Unquestionably, water plays a critical role in all human societies, past and present. The most obvious social concerns about water centre on ensuring the ‘right’ amount of this critical resource in the right places and at the right times to maintain human health and life; both too little and too much water can be problematic. Desertification is a looming issue for many parts of the world and threatened past societies in arid regions. An overabundance of water can be equally detrimental, including floods, hurricanes and tsunamis. Many of the most harmful impacts of forecast climate changes facing humanity in the coming century revolve around changes in the distribution of water in relation to human settlement and activities—from increased risk of inundation for coastal cities to the expansion of deserts into agricultural lands. While these water-related issues are ones that come to the forefront of public interest and policy debates most often today, there is another, even more important, way in which water shapes human life and society. The interactions of water flowing across the land with human social actions—especially land-use practices—has been transforming the Earth’s landscapes in dramatic ways for up to 10 millennia. These transformations have altered topography and coastlines, changed river courses and caused lakes to disappear, destroyed subsistence productivity for some and enhanced it for others. Geologist Bruce Wilkinson (2005) recently calculated that anthropogenic changes to the Earth’s surface now exceed non-anthropogenic ones, with current erosion rates an astounding 28 times greater than the pre-human average, leading him to suggest that the present should be called the ‘Anthropocene’. While mining and construction are visually obvious ways that humans reshape the world, Wilkinson notes that the interactions between human agropastoral practices and surface water are much greater at a global scale, with an impact that is more than double that of all other surface-altering activities.
2. Water, land use and landscapes
There is a delicate balance between the amount and velocity of water flowing over the Earth’s surface, the slope of the surface and the cohesion of surface sediments. It determines whether the water will entrain, transport or deposit sediments and the size of particles affected (from dust to boulders).
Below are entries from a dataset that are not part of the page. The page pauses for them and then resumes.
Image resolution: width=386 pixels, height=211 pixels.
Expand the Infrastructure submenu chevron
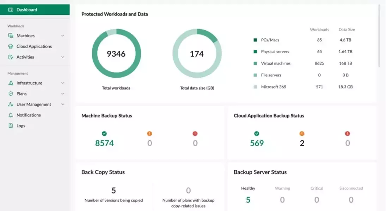(x=63, y=83)
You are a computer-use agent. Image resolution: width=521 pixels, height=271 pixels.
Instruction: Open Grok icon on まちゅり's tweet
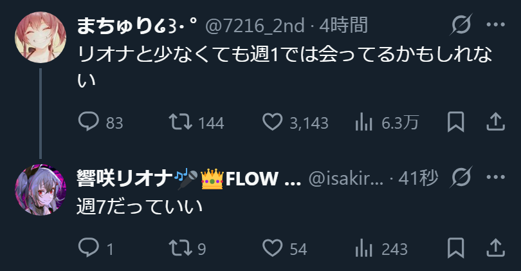pyautogui.click(x=461, y=24)
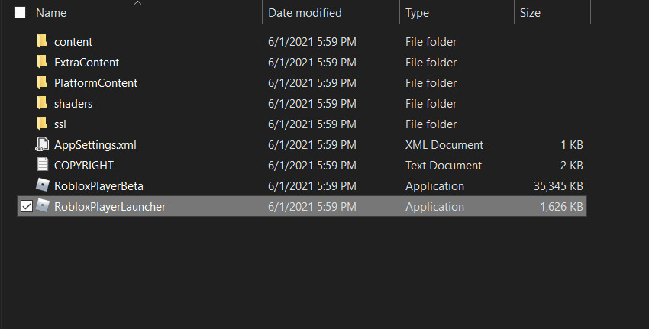Sort files by Date modified column
This screenshot has width=649, height=329.
coord(305,13)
By the comparatively simple acts of clearing or changing vegetation, cultivating the soil and altering local topography, humans alter this balance. All farming involves alteration of naturally occurring vegetation to favour those domestic species that provide most of the edible biomass for humans, and often requires clearing all natural vegetation and replacing it with human-sown taxa. This alters the subsurface network of plant roots that bind surface soils, potentially increasing erosion risk. In fact, the act of cultivation itself reduces biophysical cohesion of soils at scales ranging from the point locations of digging stick holes to the many hectares of mechanically ploughed fields. Terracing and check dams across small drainages reduce the flow velocity of surface water and alter the local slope.
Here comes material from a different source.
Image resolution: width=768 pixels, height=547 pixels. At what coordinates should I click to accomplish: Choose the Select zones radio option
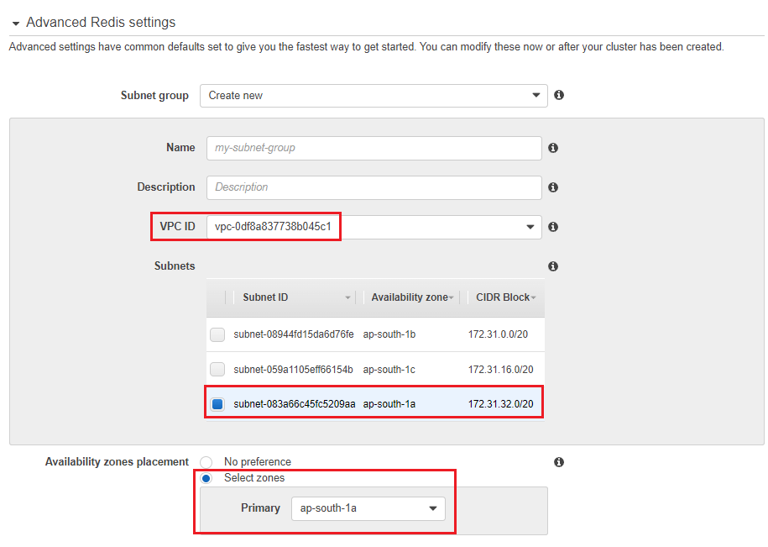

Animal husbandry has different but equally important effects on vegetation. If the numbers of animals on a patch of land are few, vegetation growth may be able to keep up the losses due to grazing. However, in order to maximize herding returns and to maintain better control and protection of their herds, societies often keep so many animals in an area that they remove vegetation faster than it can regrow; if the domestic animals are not periodically moved to new pastures, they can completely denude a landscape. Furthermore, an important economic benefit of domestic animals is that they can transform inedible and otherwise unusable plant biomass into human-consumable food and raw materials—especially in sparsely vegetated arid and semi-arid zones. However, these arid landscapes are protected from infrequent but heavy seasonal rains by this sparse vegetation, which regrows very slowly, and is easily stunted by excessive grazing. On the other hand, animal manure can add nutrients to cultivated soils, allowing farmers to cultivate a single patch more intensively, reducing or even eliminating the need for fallowing. Finally, the hooves of domestic animals can physically disturb the cohesion of surface sediments, especially when they are pastured in higher concentrations and have significantly removed protective vegetation.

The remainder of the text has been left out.